-- EXCERPT PROVIDED follows --

I was devastated. With useless legs, my hands and arms were all I had left to move about with. Now I’d really be disabled. Wanting to be alone, I asked the nurses to move me to the deserted stoep behind the hospital, where I phoned my wife to break the shattering news. I asked her to bring proper pyjamas, my computer and some books.

Realising the inevitable, I cried. But through my tears, I thanked God for a wonderful full life and for the courage to overcome impossible odds. I prayed for deliverance from this final ordeal.

Be thankful for what you have
We seldom realise the lasting impression our actions have on others. In my schooldays in Kimberley I had a teacher who started class every morning with a prayer of thanks for the birds, the flowers and for everything that made the day so beautiful. One day, during the severe winter of 1961, the weather was as lousy as it could get. An icy wind drove rain and sleet horizontally. A snow and hailstorm during the night destroyed all the flowers and the next morning, not a bird could be heard.

-- EXCERPT PROVIDED concluded --

* **TO DO**
A: In the memoir excerpt, where did the writer ask the nurses to move them?
B: How would you render this sentence from the memoir excerpt in Spanish: "We seldom realise the lasting impression our actions have on others."
C: Resume the memoir excerpt about the hospital and the Kimberley teacher, picking up right after its final sentence.

-- EXTRACTED RECORDS follows --

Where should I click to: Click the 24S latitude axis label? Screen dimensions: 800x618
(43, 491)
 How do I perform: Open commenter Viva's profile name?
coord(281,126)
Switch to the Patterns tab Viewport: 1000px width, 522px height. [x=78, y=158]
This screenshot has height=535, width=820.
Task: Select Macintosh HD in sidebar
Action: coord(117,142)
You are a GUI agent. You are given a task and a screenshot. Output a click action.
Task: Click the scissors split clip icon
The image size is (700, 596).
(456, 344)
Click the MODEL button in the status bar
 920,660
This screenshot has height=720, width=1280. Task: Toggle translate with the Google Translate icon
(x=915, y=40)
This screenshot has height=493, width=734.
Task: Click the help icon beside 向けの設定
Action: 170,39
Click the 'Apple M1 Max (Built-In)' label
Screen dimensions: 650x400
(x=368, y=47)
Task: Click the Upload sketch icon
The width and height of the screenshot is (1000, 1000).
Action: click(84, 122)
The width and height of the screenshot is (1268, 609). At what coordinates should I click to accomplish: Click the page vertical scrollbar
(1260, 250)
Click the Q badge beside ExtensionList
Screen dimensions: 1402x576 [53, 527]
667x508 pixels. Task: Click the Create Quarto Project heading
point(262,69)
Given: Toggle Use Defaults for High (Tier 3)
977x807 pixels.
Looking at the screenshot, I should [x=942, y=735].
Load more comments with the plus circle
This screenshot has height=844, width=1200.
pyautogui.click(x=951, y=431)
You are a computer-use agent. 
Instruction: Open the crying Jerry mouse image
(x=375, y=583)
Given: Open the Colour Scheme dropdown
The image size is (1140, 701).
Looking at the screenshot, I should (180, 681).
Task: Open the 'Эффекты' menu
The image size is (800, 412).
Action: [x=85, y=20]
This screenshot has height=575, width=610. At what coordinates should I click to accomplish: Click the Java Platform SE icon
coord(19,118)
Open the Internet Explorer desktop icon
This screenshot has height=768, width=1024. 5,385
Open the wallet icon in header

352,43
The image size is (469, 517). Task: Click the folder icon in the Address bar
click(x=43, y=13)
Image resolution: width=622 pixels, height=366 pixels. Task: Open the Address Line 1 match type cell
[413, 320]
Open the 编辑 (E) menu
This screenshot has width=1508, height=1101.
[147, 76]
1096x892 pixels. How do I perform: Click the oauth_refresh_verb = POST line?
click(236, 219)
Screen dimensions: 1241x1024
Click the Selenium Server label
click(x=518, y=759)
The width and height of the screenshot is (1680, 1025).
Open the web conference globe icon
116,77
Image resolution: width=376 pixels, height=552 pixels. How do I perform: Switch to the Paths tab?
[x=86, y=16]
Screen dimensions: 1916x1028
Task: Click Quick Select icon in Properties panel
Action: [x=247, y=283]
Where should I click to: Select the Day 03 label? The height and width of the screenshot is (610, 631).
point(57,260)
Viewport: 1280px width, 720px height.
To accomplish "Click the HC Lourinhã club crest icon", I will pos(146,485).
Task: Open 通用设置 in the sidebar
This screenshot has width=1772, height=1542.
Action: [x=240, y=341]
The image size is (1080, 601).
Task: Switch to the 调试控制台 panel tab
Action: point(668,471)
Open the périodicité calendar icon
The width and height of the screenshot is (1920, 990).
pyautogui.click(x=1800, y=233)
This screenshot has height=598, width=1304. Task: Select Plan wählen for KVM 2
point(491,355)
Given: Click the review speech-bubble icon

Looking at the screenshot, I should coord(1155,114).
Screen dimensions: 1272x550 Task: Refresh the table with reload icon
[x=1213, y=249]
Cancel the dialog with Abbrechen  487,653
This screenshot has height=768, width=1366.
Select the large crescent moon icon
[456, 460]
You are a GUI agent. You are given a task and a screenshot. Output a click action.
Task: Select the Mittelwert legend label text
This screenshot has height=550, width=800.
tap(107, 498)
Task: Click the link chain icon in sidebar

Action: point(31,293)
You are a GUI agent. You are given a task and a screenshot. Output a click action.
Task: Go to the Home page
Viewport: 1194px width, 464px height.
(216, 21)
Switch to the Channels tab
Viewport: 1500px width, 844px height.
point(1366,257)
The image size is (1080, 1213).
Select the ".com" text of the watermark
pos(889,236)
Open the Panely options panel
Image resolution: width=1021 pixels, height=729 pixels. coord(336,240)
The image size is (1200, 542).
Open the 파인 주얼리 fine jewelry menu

-- EXTRACTED RECORDS concluded --

* **ACTIVITY ANSWERS**
A: To the deserted stoep behind the hospital.

B: Rara vez nos damos cuenta de la huella duradera que nuestras acciones dejan en los demás.

C:
Before school, my classmates and I huddled together on the lee side of the class and jokingly speculated about what our teacher could possibly find to express thanks for that morning. To our surprise, he walked into class with a big smile and promptly thanked God for the lousy weather, because “it would make us appreciate all the sunny mornings, the beautiful flowers and singing birds, with which we are blessed most other days of the year”.

It made a deep and lasting impression on me, and to a great extent, it shaped my attitude toward what I have, instead of what I’ve lost. Three minutes after the first call to my wife, she received another. She thought I’d gone crazy.

Sobbing with joy, I asked her not to bring anything, but to fetch me instead, because after my prayer, I removed my glasses to wipe my eyes and got the shock of my life – I was holding my spectacles in my paralysed hand! No waiting. No tingling. Just suddenly! I was stunned and so was the doctor.

Take stock this Christmas
With Christmas upon us, we should slow down and take stock of our lives – think more about what we have, rather than what we want. Often, we have so much, but we still want more. Some of our most valuable gifts were received at birth, and we seldom imagine what our lives would be like without them.

Most of us are born “normal” and healthy – an enormous gift to be cherished. Millions, who suffer from chronic illnesses or debilitating maladies, aren’t as fortunate. There are others whose happy, careless lives are suddenly shattered by fateful accidents that leave them crippled.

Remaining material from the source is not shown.